- _Work to complete_: Only some lines are wanted. Transcribe, exactly, the lines below from the line with "Where should I click to: Switch" up to and including the line with "Task: Open the 50 min timestamp link".

[Start of section]

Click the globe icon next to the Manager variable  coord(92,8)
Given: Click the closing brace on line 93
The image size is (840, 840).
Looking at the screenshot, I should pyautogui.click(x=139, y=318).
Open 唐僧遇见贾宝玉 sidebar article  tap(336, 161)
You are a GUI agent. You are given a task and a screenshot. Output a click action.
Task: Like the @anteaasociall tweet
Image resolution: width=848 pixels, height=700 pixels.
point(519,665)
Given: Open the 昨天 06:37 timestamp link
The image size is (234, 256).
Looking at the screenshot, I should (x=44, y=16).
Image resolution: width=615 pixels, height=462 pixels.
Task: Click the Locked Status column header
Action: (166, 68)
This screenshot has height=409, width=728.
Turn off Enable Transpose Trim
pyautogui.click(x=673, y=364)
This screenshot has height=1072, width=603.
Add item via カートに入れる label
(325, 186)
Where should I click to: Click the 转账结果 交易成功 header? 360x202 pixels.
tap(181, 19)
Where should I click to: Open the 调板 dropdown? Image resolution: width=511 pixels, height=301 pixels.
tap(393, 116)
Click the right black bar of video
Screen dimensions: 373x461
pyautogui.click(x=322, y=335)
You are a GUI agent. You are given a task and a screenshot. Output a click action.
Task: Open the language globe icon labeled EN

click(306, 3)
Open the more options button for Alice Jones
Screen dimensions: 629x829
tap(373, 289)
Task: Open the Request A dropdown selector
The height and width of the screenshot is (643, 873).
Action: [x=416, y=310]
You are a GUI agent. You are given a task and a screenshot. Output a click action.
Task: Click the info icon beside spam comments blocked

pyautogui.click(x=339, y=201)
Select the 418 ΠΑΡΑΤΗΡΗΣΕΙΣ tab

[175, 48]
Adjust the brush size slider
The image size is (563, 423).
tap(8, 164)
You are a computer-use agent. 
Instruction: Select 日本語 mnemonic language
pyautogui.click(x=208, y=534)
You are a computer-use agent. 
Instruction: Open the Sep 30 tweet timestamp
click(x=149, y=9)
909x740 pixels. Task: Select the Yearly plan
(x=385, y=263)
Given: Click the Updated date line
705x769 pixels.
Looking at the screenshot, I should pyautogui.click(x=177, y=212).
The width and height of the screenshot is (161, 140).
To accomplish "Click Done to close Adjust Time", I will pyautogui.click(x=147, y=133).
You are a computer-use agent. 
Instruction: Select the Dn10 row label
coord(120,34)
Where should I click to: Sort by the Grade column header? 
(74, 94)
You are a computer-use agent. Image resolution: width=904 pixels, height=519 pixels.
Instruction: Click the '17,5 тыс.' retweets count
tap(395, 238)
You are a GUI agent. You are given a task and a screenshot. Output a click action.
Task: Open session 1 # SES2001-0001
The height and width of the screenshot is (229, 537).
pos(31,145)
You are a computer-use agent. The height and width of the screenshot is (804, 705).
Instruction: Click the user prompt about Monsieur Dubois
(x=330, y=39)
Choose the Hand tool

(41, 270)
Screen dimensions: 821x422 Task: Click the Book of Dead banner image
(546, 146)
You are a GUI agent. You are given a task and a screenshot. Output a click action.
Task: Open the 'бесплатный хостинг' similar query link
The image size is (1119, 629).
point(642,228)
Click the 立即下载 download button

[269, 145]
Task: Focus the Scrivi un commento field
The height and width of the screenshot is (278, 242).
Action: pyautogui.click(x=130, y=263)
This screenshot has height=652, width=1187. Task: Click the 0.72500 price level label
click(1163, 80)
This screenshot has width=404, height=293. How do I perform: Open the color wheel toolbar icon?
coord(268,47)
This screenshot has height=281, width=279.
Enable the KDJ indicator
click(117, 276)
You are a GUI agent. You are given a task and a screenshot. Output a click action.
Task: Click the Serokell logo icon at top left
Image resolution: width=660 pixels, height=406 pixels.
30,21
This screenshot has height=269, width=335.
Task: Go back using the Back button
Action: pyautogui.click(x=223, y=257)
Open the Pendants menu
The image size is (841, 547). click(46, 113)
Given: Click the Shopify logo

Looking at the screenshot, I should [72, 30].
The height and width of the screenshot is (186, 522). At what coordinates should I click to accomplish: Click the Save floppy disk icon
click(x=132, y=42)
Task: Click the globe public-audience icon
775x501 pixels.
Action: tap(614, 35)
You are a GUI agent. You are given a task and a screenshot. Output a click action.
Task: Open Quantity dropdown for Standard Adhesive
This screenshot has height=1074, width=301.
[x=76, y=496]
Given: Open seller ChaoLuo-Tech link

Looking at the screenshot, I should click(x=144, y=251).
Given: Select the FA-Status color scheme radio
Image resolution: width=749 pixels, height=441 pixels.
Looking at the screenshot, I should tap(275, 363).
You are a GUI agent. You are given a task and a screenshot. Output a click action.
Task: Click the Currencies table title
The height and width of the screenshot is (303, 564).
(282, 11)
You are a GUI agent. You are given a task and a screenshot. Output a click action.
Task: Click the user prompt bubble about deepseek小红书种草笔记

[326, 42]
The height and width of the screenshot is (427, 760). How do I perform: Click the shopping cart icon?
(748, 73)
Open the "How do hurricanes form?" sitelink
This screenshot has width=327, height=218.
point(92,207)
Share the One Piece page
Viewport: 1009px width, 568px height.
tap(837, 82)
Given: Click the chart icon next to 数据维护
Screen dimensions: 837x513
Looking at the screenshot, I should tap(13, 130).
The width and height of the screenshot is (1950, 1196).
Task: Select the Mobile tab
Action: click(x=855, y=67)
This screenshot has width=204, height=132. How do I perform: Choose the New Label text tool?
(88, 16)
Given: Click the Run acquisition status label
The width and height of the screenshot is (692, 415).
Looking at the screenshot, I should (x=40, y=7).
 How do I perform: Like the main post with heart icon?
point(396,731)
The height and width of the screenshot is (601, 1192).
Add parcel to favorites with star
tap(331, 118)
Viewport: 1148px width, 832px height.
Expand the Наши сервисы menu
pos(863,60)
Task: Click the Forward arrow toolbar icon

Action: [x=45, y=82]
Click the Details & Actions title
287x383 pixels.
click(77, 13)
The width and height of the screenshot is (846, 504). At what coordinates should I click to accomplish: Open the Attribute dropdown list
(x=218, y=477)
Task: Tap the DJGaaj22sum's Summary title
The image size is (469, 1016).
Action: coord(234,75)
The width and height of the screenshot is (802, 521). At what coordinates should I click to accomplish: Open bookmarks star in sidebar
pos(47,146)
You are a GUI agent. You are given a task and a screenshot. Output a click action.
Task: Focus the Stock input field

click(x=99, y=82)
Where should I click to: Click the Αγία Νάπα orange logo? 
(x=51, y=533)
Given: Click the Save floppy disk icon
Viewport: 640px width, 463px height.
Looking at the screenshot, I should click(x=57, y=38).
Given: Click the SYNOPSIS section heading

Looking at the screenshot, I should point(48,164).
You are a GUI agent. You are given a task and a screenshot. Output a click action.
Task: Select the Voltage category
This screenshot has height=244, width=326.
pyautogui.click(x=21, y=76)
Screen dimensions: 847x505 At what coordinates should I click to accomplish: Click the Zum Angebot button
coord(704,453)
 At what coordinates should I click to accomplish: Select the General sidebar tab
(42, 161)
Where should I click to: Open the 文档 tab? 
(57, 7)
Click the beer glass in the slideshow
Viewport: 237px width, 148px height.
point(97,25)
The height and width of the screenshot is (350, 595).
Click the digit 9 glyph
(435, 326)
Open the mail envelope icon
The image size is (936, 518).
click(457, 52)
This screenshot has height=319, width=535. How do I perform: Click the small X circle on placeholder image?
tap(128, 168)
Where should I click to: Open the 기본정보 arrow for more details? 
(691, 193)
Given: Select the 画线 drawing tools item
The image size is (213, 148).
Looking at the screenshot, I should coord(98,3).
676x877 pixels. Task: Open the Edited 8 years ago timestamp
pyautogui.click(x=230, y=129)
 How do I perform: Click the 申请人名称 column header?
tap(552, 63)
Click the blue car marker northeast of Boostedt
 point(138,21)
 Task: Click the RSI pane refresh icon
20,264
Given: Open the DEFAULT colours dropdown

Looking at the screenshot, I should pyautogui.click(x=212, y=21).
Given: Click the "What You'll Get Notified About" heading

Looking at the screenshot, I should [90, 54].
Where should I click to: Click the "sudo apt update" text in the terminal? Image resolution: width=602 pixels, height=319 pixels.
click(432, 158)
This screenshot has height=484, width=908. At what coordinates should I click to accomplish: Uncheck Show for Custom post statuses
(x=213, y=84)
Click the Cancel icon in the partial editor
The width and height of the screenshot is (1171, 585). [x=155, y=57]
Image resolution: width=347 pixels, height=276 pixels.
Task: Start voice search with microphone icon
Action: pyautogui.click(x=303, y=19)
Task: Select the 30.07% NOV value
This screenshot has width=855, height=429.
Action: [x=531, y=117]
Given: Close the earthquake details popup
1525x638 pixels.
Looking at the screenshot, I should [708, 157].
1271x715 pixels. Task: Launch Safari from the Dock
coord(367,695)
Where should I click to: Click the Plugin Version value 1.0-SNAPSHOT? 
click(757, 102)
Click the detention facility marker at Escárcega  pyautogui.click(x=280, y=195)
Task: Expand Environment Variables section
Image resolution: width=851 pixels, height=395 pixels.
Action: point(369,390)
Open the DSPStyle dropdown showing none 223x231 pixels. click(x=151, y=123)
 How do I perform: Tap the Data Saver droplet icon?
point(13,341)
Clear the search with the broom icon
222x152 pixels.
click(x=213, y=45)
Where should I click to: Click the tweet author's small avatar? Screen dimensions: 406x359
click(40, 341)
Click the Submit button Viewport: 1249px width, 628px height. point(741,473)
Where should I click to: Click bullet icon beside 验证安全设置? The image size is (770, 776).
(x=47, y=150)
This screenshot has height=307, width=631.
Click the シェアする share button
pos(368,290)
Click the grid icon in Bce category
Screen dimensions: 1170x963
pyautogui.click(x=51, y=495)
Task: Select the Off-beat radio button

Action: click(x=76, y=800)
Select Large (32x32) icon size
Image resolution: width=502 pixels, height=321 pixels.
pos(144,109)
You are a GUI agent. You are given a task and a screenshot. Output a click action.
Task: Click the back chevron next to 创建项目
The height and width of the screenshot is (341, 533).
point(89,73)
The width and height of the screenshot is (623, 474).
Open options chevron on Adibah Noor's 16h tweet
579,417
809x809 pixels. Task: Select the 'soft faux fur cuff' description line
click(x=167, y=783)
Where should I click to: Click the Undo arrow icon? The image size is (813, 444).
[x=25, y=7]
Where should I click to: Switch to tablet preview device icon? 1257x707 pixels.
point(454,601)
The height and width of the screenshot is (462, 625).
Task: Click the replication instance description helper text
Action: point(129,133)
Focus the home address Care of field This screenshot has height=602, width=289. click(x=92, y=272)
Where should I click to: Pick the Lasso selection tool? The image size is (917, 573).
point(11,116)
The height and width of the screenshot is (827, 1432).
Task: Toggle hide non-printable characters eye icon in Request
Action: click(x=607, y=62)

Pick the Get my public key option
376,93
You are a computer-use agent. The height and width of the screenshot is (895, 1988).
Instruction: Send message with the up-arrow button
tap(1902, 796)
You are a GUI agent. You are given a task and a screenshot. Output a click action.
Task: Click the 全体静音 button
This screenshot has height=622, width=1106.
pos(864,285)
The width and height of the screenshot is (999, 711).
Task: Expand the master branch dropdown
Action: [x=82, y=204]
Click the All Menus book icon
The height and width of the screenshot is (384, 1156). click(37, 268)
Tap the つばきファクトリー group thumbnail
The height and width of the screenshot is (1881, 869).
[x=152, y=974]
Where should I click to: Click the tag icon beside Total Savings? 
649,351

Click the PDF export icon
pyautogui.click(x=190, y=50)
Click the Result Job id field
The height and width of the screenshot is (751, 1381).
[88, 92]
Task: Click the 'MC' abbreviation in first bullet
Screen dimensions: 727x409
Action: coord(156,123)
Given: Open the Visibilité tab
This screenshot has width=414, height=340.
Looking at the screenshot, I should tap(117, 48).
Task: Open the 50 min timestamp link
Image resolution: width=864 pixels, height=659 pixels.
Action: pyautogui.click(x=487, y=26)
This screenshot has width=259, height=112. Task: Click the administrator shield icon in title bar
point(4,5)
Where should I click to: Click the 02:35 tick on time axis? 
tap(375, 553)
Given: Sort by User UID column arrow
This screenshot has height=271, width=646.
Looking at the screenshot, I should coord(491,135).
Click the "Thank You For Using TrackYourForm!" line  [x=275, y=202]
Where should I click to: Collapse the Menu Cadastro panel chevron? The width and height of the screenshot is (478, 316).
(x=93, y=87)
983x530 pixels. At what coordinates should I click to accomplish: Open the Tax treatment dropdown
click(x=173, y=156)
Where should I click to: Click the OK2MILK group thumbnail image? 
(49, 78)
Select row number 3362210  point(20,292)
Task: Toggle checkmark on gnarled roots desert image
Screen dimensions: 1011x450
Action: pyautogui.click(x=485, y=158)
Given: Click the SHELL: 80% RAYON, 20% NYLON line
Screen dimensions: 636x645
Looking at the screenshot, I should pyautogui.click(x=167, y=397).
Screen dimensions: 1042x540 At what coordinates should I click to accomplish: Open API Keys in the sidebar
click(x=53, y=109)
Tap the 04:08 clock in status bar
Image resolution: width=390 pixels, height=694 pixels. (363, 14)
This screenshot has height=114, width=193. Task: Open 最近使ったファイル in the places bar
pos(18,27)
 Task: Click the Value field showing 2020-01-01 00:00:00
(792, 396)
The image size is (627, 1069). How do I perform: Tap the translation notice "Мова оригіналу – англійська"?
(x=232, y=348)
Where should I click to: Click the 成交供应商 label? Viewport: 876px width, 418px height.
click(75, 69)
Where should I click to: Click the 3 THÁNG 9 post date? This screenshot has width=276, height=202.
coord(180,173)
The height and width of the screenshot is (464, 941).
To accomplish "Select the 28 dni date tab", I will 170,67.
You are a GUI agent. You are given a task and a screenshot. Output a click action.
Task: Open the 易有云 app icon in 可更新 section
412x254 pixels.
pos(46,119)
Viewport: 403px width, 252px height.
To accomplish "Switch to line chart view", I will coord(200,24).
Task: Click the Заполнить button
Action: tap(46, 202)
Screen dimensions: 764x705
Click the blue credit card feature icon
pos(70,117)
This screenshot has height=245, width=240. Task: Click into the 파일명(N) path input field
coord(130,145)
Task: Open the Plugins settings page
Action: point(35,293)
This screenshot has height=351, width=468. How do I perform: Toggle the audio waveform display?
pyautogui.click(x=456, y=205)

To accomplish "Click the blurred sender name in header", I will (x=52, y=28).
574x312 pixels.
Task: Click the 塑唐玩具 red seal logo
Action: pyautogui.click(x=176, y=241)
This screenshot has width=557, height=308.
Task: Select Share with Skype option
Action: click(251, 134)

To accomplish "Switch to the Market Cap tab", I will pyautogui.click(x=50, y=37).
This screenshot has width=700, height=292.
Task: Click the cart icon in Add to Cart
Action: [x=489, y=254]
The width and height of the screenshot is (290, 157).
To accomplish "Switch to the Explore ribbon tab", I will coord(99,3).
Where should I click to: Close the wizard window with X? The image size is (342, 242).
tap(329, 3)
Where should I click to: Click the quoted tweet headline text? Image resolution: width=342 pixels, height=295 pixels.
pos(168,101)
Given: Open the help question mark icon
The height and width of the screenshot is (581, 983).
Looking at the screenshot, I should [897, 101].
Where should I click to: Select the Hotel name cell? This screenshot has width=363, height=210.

[End of section]

- _Written solution_:
Where should I click to: Switch to tablet preview device icon? 1257x707 pixels.
point(454,601)
The height and width of the screenshot is (462, 625).
Task: Click the replication instance description helper text
Action: point(129,133)
Focus the home address Care of field This screenshot has height=602, width=289. click(x=92, y=272)
Where should I click to: Pick the Lasso selection tool? The image size is (917, 573).
point(11,116)
The height and width of the screenshot is (827, 1432).
Task: Toggle hide non-printable characters eye icon in Request
Action: click(x=607, y=62)

Pick the Get my public key option
376,93
You are a computer-use agent. The height and width of the screenshot is (895, 1988).
Instruction: Send message with the up-arrow button
tap(1902, 796)
You are a GUI agent. You are given a task and a screenshot. Output a click action.
Task: Click the 全体静音 button
This screenshot has height=622, width=1106.
pos(864,285)
The width and height of the screenshot is (999, 711).
Task: Expand the master branch dropdown
Action: [x=82, y=204]
Click the All Menus book icon
The height and width of the screenshot is (384, 1156). click(37, 268)
Tap the つばきファクトリー group thumbnail
The height and width of the screenshot is (1881, 869).
[x=152, y=974]
Where should I click to: Click the tag icon beside Total Savings? 
649,351

Click the PDF export icon
pyautogui.click(x=190, y=50)
Click the Result Job id field
The height and width of the screenshot is (751, 1381).
[88, 92]
Task: Click the 'MC' abbreviation in first bullet
Screen dimensions: 727x409
Action: coord(156,123)
Given: Open the Visibilité tab
This screenshot has width=414, height=340.
Looking at the screenshot, I should tap(117, 48).
Task: Open the 50 min timestamp link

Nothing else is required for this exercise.